Here's a good example of meteorologists disagreeing with the model data: the same run of the same model shows a high temperature of 79°F in Danville, Virginia, tomorrow. The National Weather Service predicts a slightly lower high at 77°F, while The Weather Channel bumps it up to 85°F. Both the NWS and TWC expect clouds to clear out enough to allow the sunlight to heat up the surface, but they disagree on the wind speeds. The NWS expects calm winds in Danville, while TWC shows winds from the southwest at 5 to 10 MPH—enough, it seems, to bump temperatures up to the mid-80s.

Right or wrong, it's this kind of nuance that derives from the forecaster's knowledge and experience, which is something that lacks in most weather apps. This absence of human intervention leads to wildly inaccurate weather information reaching the end user, which is detrimental whether you're simply going to the park or in charge of operating the roof at a baseball stadium in southern Florida.

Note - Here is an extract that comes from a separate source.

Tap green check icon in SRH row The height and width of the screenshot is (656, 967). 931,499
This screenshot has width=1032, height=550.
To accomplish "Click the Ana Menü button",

Some weather apps are top-notch. Like 'em or hate 'em, The Weather Channel's forecasts are among the best in the business, so the Weather Channel app (and the Wunderground app, which uses identical forecasts since Wunderground is owned by TWC) is a pretty good bet. The National Weather Service doesn't have a mobile app (yet!), but you can save your city's forecast page as an icon on your home screen, allowing you to tap the icon and open your browser straight to the NWS forecast page.

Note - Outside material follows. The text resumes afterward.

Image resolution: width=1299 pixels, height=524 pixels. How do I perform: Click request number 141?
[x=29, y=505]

Many other apps produced by known entities like AccuWeather, WeatherBug, and local news stations also produce acceptable forecasts that you know are quality controlled. While its forecast quality relative to other outlets is debatable, the DarkSky app is immensely popular for its "nowcasting" feature that uses radar data to tell you exactly how long it'll take for approaching precipitation to reach your location.

Do some research about the app you're downloading to your phone. If it's developed by a a person or company you've never heard of and can't find much about, you should take its forecasts with a grain of salt and consult the experts instead. Using bad data from bad apps will leave you out in the rain.